Passados 20 anos sobre a morte do poeta, não é preciso lembrar uma obra que ninguém esqueceu, e que, para isso, pôde prescindir de todos os subsídios de inserção académicos.
Já vai longa a noite. E se parece ter sido há bastantes anos, as vontades são as mesmas, os tempos pouco mudaram. Dezassete de janeiro de 1992: num regresso à cidade onde nasceu, Coimbra, Al Berto prepara-se para ler numa sessão para a qual ele e outros poetas foram convidados no bar da associação de estudantes (Centro Cultural Dom Dinis). Com ele, antes dele, tinham lido Manuel Fernando Gonçalves, Helder Moura Pereira, António Franco Alexandre... faltava ainda Paulo da Costa Domingos. Mas não se podia. O barulho não deixava. Os estudantes queriam lá saber dos poetas.

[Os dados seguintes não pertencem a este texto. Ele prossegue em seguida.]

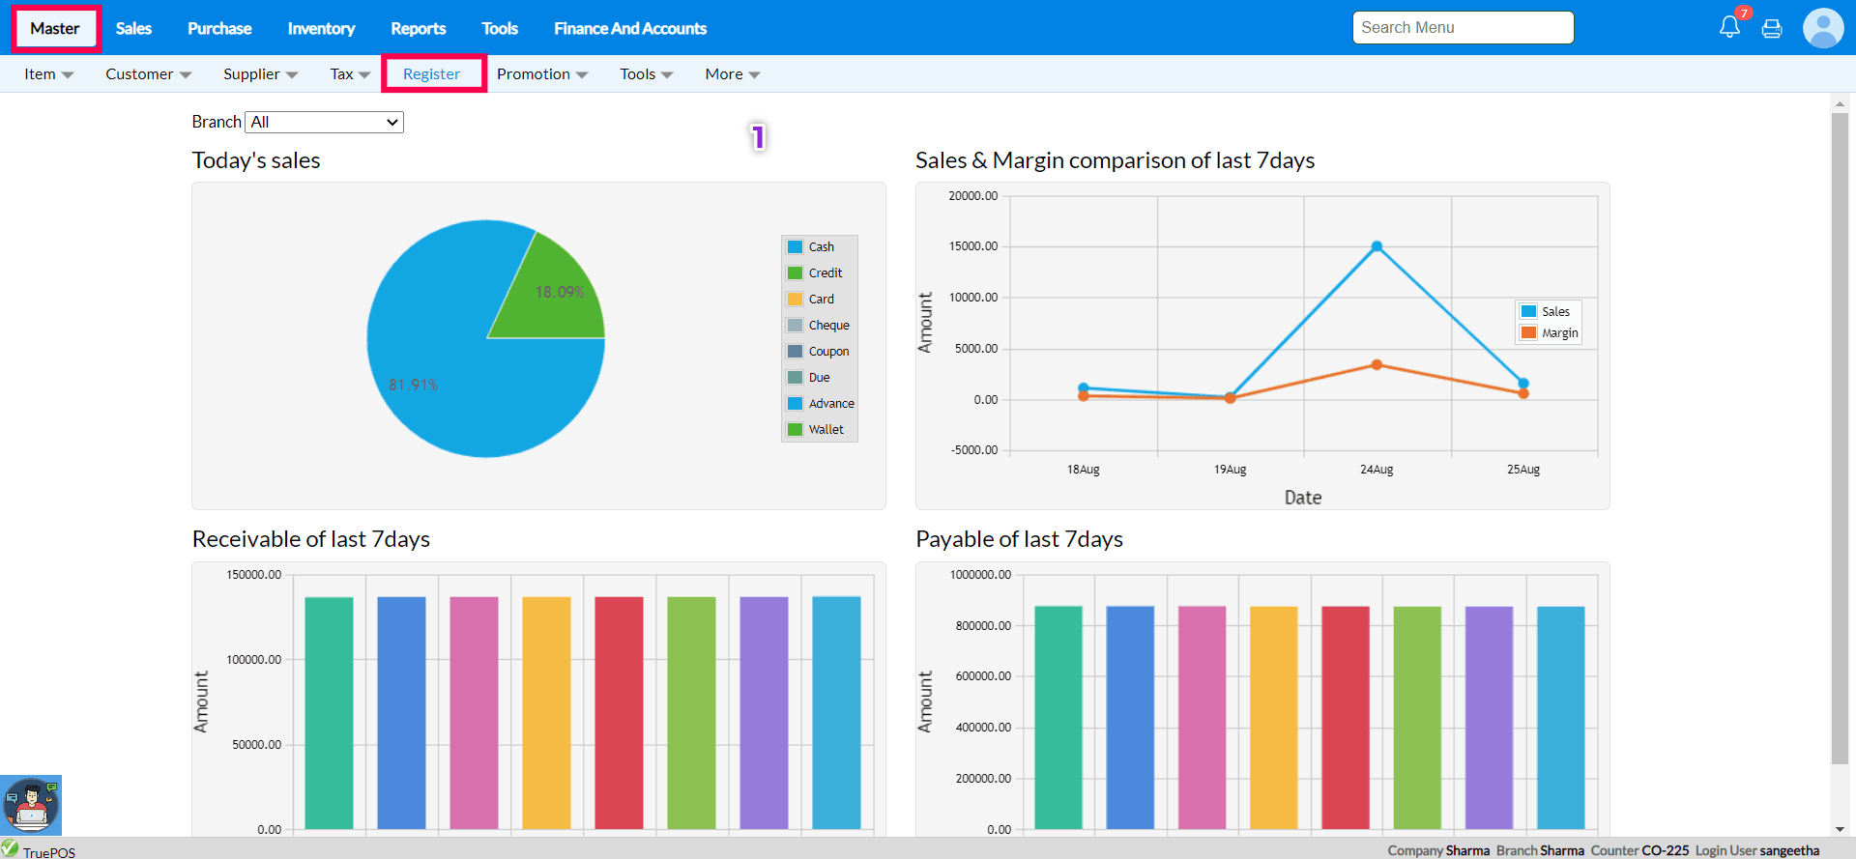Click the Register link
This screenshot has width=1856, height=859.
(x=431, y=74)
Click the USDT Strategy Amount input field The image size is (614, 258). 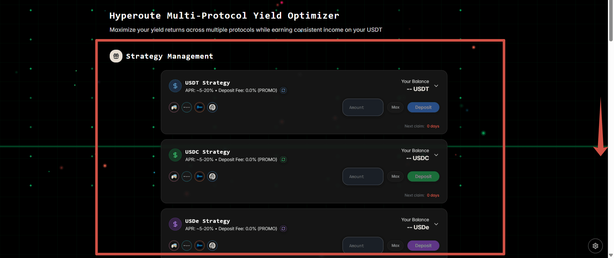pyautogui.click(x=363, y=108)
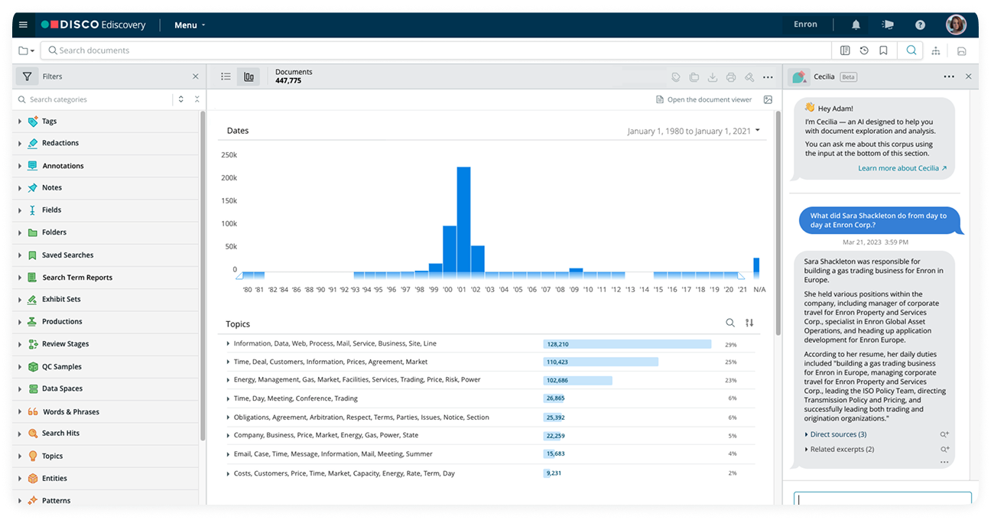
Task: Expand Direct sources in Cecilia's answer
Action: click(838, 434)
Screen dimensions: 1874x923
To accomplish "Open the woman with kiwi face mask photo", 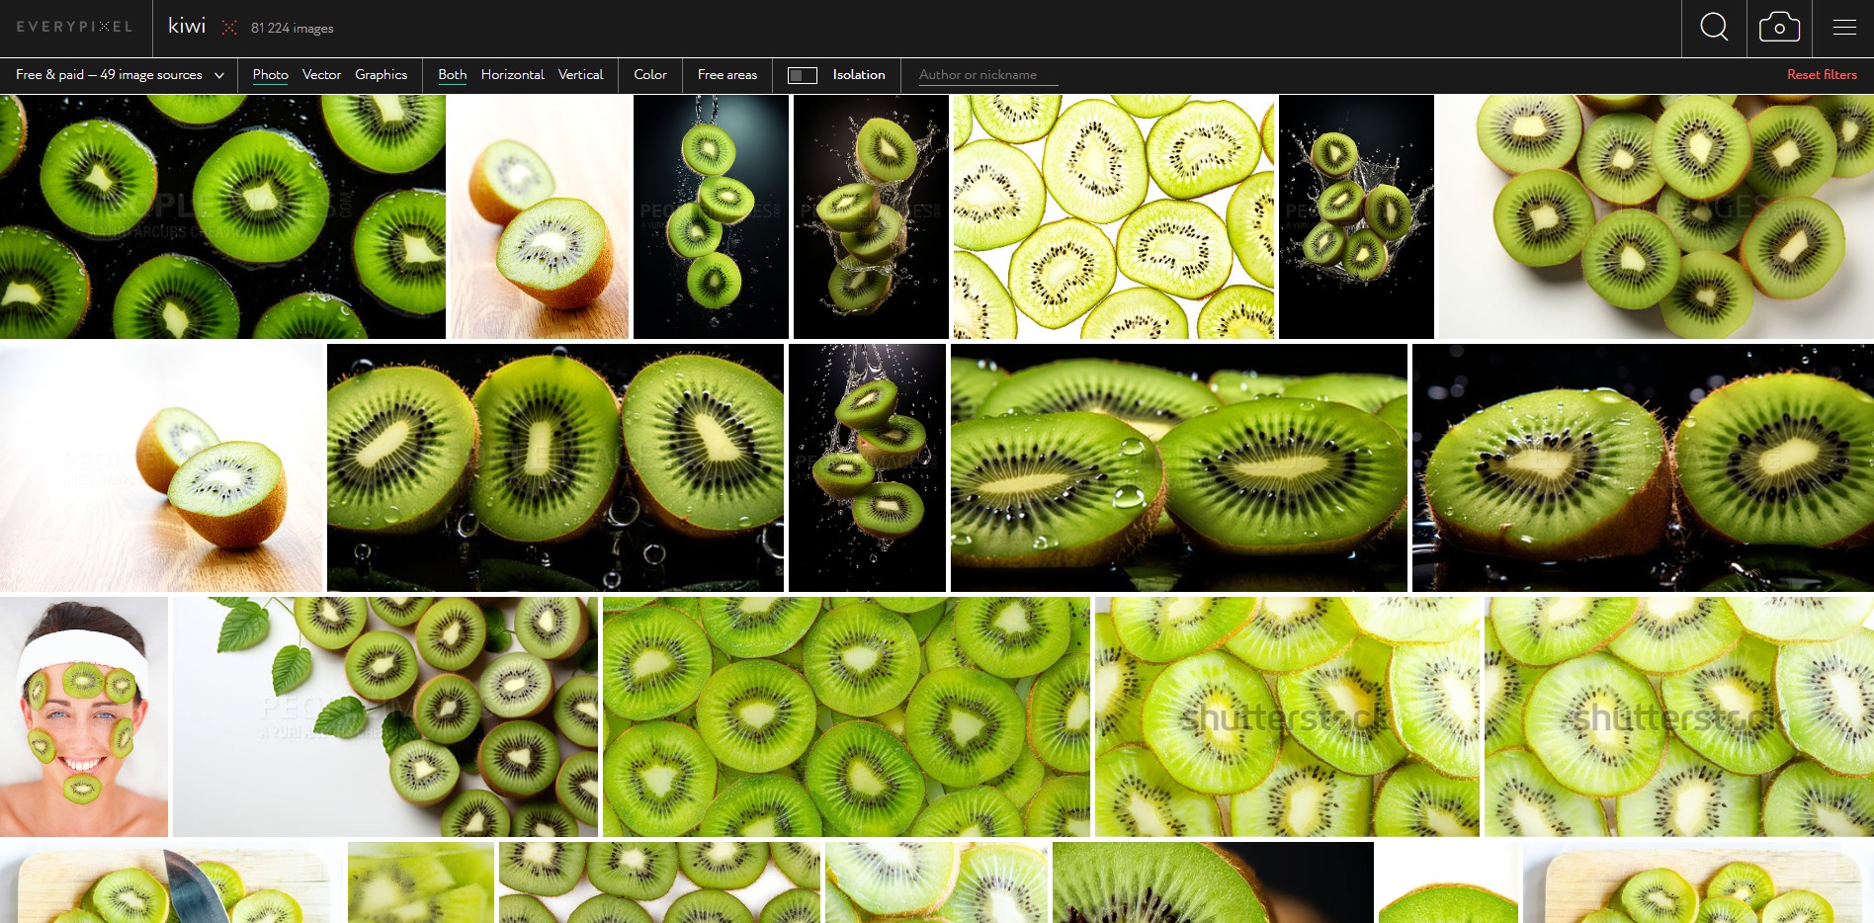I will [84, 716].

Sobrevive o registo áudio, e ouve-se melhor o poeta hoje, a irritação e a tristeza que tem deixado tão claro que «se for um merda com uma guitarra, que faz três acordes, vocês estão em silêncio porque se curte e é imensamente bom para a carola. A poesia, pá, lamento... Boa ou má, talvez não fosse má ideia ouvir. E suponho que há montes de gente nesta sala que nunca abriu um livro de poesia sequer.»